▸ AIM OF THE TASK
Can you output every line of the records below as a numbered list, leaving out the blank lines?

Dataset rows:
════════════════
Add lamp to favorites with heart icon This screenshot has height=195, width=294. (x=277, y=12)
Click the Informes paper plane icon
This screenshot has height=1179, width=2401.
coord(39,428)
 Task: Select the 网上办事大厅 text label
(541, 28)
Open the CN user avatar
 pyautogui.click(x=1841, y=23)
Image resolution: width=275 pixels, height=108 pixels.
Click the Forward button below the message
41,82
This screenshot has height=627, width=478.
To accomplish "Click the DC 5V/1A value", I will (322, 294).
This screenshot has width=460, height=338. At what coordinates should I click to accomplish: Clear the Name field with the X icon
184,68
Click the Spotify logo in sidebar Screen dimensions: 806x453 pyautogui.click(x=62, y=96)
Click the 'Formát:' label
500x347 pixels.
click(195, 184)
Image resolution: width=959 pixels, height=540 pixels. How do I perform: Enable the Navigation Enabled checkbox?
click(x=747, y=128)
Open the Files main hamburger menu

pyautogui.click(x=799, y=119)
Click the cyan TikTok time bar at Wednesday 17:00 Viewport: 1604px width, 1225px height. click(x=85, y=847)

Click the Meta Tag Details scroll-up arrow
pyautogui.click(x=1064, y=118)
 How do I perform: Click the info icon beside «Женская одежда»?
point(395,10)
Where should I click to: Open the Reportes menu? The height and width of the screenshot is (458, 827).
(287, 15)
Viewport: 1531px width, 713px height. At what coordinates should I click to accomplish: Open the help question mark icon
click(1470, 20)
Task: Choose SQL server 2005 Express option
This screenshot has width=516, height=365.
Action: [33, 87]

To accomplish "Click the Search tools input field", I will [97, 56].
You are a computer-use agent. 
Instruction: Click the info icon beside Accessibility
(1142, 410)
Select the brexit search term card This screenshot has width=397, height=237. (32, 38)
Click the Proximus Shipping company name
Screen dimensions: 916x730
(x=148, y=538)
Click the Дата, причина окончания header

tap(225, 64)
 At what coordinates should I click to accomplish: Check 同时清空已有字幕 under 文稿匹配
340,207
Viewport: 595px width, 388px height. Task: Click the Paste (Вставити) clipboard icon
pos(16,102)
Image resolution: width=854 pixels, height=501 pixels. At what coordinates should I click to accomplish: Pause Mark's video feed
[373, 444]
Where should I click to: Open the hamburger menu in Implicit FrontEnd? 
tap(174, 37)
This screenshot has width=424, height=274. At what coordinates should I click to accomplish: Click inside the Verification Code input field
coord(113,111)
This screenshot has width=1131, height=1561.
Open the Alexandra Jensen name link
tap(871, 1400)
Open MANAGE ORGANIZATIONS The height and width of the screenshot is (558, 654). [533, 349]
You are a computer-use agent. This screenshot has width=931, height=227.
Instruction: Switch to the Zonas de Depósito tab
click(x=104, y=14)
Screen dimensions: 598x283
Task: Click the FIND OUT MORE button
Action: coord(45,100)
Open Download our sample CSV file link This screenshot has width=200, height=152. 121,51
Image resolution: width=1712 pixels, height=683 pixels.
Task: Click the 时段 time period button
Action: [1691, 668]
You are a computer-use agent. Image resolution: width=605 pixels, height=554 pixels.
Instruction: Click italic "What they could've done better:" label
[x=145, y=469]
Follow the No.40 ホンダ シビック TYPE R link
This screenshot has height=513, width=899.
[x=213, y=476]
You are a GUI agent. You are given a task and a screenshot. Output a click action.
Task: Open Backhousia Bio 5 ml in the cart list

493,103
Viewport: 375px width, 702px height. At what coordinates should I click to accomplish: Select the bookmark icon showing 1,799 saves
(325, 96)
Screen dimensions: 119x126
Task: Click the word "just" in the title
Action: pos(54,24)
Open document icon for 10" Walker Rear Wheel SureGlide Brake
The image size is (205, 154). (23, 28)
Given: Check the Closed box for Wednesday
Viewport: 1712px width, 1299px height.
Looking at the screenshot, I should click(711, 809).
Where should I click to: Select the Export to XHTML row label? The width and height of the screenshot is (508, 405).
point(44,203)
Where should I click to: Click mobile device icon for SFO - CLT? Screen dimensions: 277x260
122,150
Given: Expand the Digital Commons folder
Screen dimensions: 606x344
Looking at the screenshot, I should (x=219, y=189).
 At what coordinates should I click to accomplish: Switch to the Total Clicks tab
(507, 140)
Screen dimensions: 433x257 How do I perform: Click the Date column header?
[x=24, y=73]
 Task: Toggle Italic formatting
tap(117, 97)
════════════════
▸ WRITTEN RESPONSE
1. Add lamp to favorites with heart icon This screenshot has height=195, width=294. (x=277, y=12)
2. Click the Informes paper plane icon
3. This screenshot has height=1179, width=2401.
4. coord(39,428)
5.  Task: Select the 网上办事大厅 text label
6. (541, 28)
7. Open the CN user avatar
8.  pyautogui.click(x=1841, y=23)
9. Image resolution: width=275 pixels, height=108 pixels.
10. Click the Forward button below the message
11. 41,82
12. This screenshot has height=627, width=478.
13. To accomplish "Click the DC 5V/1A value", I will (322, 294).
14. This screenshot has width=460, height=338. At what coordinates should I click to accomplish: Clear the Name field with the X icon
15. 184,68
16. Click the Spotify logo in sidebar Screen dimensions: 806x453 pyautogui.click(x=62, y=96)
17. Click the 'Formát:' label
18. 500x347 pixels.
19. click(195, 184)
20. Image resolution: width=959 pixels, height=540 pixels. How do I perform: Enable the Navigation Enabled checkbox?
21. click(x=747, y=128)
22. Open the Files main hamburger menu
23. pyautogui.click(x=799, y=119)
24. Click the cyan TikTok time bar at Wednesday 17:00 Viewport: 1604px width, 1225px height. click(x=85, y=847)
25. Click the Meta Tag Details scroll-up arrow
26. pyautogui.click(x=1064, y=118)
27.  How do I perform: Click the info icon beside «Женская одежда»?
28. point(395,10)
29. Where should I click to: Open the Reportes menu? The height and width of the screenshot is (458, 827).
30. (287, 15)
31. Viewport: 1531px width, 713px height. At what coordinates should I click to accomplish: Open the help question mark icon
32. click(1470, 20)
33. Task: Choose SQL server 2005 Express option
34. This screenshot has width=516, height=365.
35. Action: [33, 87]
36. To accomplish "Click the Search tools input field", I will [97, 56].
37. You are a computer-use agent. 
38. Instruction: Click the info icon beside Accessibility
39. (1142, 410)
40. Select the brexit search term card This screenshot has width=397, height=237. (32, 38)
41. Click the Proximus Shipping company name
42. Screen dimensions: 916x730
43. (x=148, y=538)
44. Click the Дата, причина окончания header
45. tap(225, 64)
46.  At what coordinates should I click to accomplish: Check 同时清空已有字幕 under 文稿匹配
47. 340,207
48. Viewport: 595px width, 388px height. Task: Click the Paste (Вставити) clipboard icon
49. pos(16,102)
50. Image resolution: width=854 pixels, height=501 pixels. At what coordinates should I click to accomplish: Pause Mark's video feed
51. [373, 444]
52. Where should I click to: Open the hamburger menu in Implicit FrontEnd? 
53. tap(174, 37)
54. This screenshot has width=424, height=274. At what coordinates should I click to accomplish: Click inside the Verification Code input field
55. coord(113,111)
56. This screenshot has width=1131, height=1561.
57. Open the Alexandra Jensen name link
58. tap(871, 1400)
59. Open MANAGE ORGANIZATIONS The height and width of the screenshot is (558, 654). [533, 349]
60. You are a computer-use agent. This screenshot has width=931, height=227.
61. Instruction: Switch to the Zonas de Depósito tab
62. click(x=104, y=14)
63. Screen dimensions: 598x283
64. Task: Click the FIND OUT MORE button
65. Action: coord(45,100)
66. Open Download our sample CSV file link This screenshot has width=200, height=152. 121,51
67. Image resolution: width=1712 pixels, height=683 pixels.
68. Task: Click the 时段 time period button
69. Action: [1691, 668]
70. You are a computer-use agent. Image resolution: width=605 pixels, height=554 pixels.
71. Instruction: Click italic "What they could've done better:" label
72. [x=145, y=469]
73. Follow the No.40 ホンダ シビック TYPE R link
74. This screenshot has height=513, width=899.
75. [x=213, y=476]
76. You are a GUI agent. You are given a task and a screenshot. Output a click action.
77. Task: Open Backhousia Bio 5 ml in the cart list
78. 493,103
79. Viewport: 375px width, 702px height. At what coordinates should I click to accomplish: Select the bookmark icon showing 1,799 saves
80. (325, 96)
81. Screen dimensions: 119x126
82. Task: Click the word "just" in the title
83. Action: pos(54,24)
84. Open document icon for 10" Walker Rear Wheel SureGlide Brake
85. The image size is (205, 154). (23, 28)
86. Given: Check the Closed box for Wednesday
87. Viewport: 1712px width, 1299px height.
88. Looking at the screenshot, I should click(711, 809).
89. Where should I click to: Select the Export to XHTML row label? The width and height of the screenshot is (508, 405).
90. point(44,203)
91. Where should I click to: Click mobile device icon for SFO - CLT? Screen dimensions: 277x260
92. 122,150
93. Given: Expand the Digital Commons folder
94. Screen dimensions: 606x344
95. Looking at the screenshot, I should (x=219, y=189).
96.  At what coordinates should I click to accomplish: Switch to the Total Clicks tab
97. (507, 140)
98. Screen dimensions: 433x257 How do I perform: Click the Date column header?
99. [x=24, y=73]
100.  Task: Toggle Italic formatting
101. tap(117, 97)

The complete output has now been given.